Stored items:

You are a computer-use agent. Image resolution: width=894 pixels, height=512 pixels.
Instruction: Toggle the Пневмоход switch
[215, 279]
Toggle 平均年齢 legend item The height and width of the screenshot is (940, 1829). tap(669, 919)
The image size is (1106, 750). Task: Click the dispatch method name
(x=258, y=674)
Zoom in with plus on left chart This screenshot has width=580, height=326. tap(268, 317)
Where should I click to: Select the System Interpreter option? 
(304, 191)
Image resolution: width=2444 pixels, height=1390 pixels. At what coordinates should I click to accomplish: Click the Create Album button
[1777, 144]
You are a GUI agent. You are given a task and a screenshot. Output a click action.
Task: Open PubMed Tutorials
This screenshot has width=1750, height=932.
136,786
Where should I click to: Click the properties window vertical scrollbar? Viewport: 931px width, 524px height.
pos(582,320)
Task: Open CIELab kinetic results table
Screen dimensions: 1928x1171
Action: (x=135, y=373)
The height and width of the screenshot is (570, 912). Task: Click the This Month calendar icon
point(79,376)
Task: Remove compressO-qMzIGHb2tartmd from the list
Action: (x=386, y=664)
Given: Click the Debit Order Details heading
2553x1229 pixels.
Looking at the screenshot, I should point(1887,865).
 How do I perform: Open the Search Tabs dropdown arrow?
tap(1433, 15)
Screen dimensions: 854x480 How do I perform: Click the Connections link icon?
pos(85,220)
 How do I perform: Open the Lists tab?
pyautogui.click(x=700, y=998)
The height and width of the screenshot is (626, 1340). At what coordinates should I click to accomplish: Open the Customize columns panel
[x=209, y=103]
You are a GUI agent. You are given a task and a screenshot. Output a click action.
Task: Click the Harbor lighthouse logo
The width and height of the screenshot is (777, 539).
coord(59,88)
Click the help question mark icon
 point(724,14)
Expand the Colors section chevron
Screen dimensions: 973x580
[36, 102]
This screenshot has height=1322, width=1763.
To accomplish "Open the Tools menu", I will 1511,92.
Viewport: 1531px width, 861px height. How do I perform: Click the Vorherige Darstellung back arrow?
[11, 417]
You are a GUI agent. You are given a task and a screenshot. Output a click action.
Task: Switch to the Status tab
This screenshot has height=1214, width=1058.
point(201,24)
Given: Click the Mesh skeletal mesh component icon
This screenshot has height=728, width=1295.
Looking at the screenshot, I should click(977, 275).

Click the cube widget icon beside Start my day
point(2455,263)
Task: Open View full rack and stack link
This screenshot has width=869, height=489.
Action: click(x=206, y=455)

TASK PROMPT => Each line above, from the one that contains "Viewport: 1531px width, 861px" to the last line of the records, should be repeated exactly. Leave out all others.

REPLY TO THE EXERCISE =>
Viewport: 1531px width, 861px height. How do I perform: Click the Vorherige Darstellung back arrow?
[11, 417]
You are a GUI agent. You are given a task and a screenshot. Output a click action.
Task: Switch to the Status tab
This screenshot has height=1214, width=1058.
point(201,24)
Given: Click the Mesh skeletal mesh component icon
This screenshot has height=728, width=1295.
Looking at the screenshot, I should click(977, 275).

Click the cube widget icon beside Start my day
point(2455,263)
Task: Open View full rack and stack link
This screenshot has width=869, height=489.
Action: click(x=206, y=455)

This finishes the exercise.